By Kris Osborn, President, Center for Military Modernization
(Washington D.C.) Reactive armor, various combinations of composite armor materials, advanced gunners’ thermal sights, smoke grenades, and the ability to jam incoming anti-tank missiles are all reported attributes built into the Russian T-90M tank.
Should these technical details of the Russian tank be true, and should they be able to achieve the required operational functionality, then the T-90 could well be a concerning and formidable threat.
Nonetheless, stats on paper mean nothing if weapons of war can’t perform. And at least so far in the Ukraine war, the T-90 is no game-changer.
The T-90
Some of the innovations woven into the vehicle sound somewhat similar to upgrades the U.S. Army has made to its Abrams tank. For example, available specs on the T-90 say the tank’s 125mm Smoothbore main gun can fire High-Explosive Anti-Tank (HEAT) rounds as well HE-FRAG or fragmentation projectiles to improve anti-personnel lethality. To a certain extent, this parallels the kinds of ammunition fired by the Abrams, which includes Multi-Purpose Anti-Tank round (MPAT) as well as HEAT rounds and so-called “Canister” rounds which release a series of fragmented small projectiles to destroy groups of enemy fighters.
The T-90 entered service in 1993, and the extent to which it has been successfully maintained and upgraded may be somewhat of a question mark.
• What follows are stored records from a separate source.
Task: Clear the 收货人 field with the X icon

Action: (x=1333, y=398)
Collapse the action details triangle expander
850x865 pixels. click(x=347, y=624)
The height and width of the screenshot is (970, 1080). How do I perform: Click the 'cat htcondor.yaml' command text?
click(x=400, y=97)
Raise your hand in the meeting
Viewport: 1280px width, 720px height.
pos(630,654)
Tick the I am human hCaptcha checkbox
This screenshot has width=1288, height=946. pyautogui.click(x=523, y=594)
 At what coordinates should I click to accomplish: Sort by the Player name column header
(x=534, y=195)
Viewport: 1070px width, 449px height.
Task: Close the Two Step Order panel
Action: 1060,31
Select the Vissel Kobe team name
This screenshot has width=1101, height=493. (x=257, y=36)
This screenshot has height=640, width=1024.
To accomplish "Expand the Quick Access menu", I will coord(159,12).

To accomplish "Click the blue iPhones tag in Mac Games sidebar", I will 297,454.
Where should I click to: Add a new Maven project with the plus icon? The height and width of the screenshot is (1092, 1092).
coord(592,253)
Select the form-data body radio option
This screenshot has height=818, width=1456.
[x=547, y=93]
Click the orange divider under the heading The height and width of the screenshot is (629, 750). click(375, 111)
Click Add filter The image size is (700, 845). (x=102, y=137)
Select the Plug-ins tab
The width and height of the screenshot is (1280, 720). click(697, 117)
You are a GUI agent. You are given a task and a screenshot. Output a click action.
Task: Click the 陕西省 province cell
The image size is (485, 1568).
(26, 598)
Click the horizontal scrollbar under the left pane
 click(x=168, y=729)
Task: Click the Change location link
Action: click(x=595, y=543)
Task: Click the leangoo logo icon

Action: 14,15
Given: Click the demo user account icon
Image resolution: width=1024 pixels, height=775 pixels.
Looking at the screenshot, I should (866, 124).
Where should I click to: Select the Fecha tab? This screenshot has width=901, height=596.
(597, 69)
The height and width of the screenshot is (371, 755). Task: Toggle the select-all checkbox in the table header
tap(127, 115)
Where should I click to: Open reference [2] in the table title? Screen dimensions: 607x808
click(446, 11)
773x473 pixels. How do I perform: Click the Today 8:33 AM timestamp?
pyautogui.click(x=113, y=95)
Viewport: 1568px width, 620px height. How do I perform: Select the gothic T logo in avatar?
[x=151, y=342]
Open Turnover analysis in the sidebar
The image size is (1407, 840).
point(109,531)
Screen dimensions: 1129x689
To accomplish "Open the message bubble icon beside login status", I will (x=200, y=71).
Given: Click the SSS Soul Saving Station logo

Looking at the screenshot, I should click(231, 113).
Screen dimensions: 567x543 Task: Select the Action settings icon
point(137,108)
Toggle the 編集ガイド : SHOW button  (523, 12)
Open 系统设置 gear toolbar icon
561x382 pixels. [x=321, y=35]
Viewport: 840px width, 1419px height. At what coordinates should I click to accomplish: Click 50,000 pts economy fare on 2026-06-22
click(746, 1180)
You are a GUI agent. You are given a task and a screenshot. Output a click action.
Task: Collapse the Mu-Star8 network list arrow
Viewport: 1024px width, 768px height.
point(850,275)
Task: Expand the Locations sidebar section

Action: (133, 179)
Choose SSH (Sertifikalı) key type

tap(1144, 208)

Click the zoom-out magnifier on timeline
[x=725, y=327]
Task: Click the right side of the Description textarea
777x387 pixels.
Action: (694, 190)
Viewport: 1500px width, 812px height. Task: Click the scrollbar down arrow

Multiple reports reveal the tank has rather advanced countermeasures such as a “TShu-1-7-Shtora-1” optronic system to disrupt laser targeting on incoming ATGMs and an electro-optical jammer. Perhaps of greatest significance, the T-90M is engineered with advanced thermal sights, as high-fidelity, long-range targeting sensors can of course offer an impactful margin of difference. The U.S. Army’s v3 Abrams variant, for instance, is engineered with a FLIR, forward-looking infrared sensor reportedly able to transmit high-resolution targeting images at stand-off distances.
ABRAMS RIVAL?
The real questions, therefore, most likely pertain to the nature and extent of the upgrades Russian weapons developers have built into the T-90. Has it been upgraded in any way that could rival the v3 and emerging v4 variants of the U.S. Army’s Abrams?